Where there is no evidence the crime has been committed – i.e., the witness has failed to come to proof or any inferences on any evidence are ones a jury could not properly draw.
How is the second limb of Galbraith satisfied?
Has to be understood in context of the old practice of inviting the judge to hold there was no case to answer because a conviction would be ‘unsafe’.
Involves the court considering quality and reliability of the evidence, rather than its legal sufficiency, so entails the court carrying out an analysis of it.
However, the court may assess some amount of reliability – i.e. if the evidence is too inherently weak or vague/contrary to reason.
How should reliability be used in deciding a submission of no case to answer?
It should not take out the plums and leave the duff behind – should take a holistic view of the prosecution cased at its highest. i.e. if it was self-contradictory and out of reason and all common sense, then it may be inherently weak and tenuous.
So, court should consider evidence as a whole
What guidance is given on reaching a decision on a submission of no case to answer?
- If there is no evidence to prove, submission must succeed
- If there is some evidence which, at face value, establishes each essential element, the case should be left
- If the evidence, however, is so weak that no reasonable jury properly directed could convict on it, a submission should be upheld. May be weak because of sheer improbability, internal inconsistences, or of a type being of doubtful value
- The question of a whether a witness is lying is one for the jury, save where the inconsistencies are so great that any reasonable tribunal would be forced to the conclusion it would not be proper for the case to proceed on the evidence of that witness alone.
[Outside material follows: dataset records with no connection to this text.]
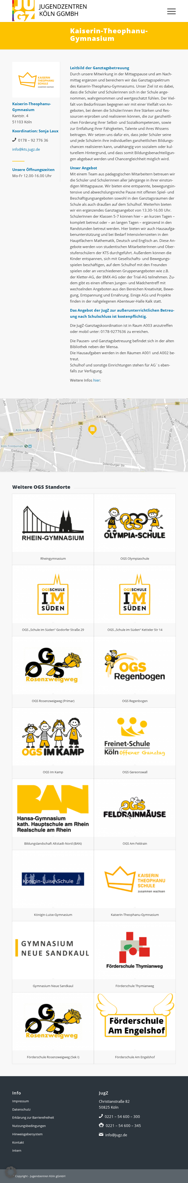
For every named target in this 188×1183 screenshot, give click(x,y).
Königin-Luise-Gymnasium (53, 914)
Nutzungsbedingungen (29, 1126)
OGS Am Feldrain (135, 843)
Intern (16, 1150)
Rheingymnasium (53, 558)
What and how should the prosecution give their opening speech in the crown court?
Should identify the issues and give a concise outline of the evidence which the prosecution proposes to call.
Should do so in an unemotive way, in keeping with their role as a minister of justice
Can the defence give an opening speech straight after the prosecution in the crown court?
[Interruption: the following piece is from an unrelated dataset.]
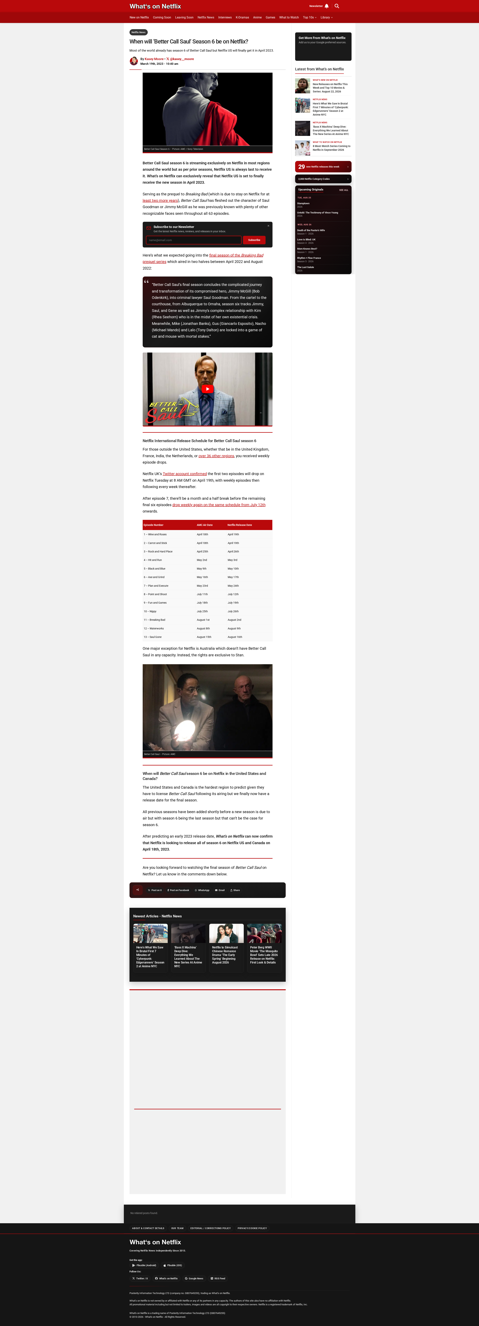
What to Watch (289, 17)
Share (236, 890)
Yes, they may be invited to do so to identify what is in issue/give a concise outline
Should the prosecution opening speech deal with submissions as to law?
It is a matter for discretion, depending on the circumstances of the particular case.
The presumption is that an opening address should not address the law, save in cases of real complication and difficult where counsel believes and the trial judge agrees that the jury may be assisted by a brief and well-focused submission
If counsel deals with a matter of law, it is usual for them to remind the jury that matters of law are for the judge ultimately, and that counsel’s remarks should be disregarded insofar as they differ from the judge’s directions.
What happens in a crown court trial after opening speech(s)?
The prosecuting counsel calls witnesses and reads out any written statements admissible.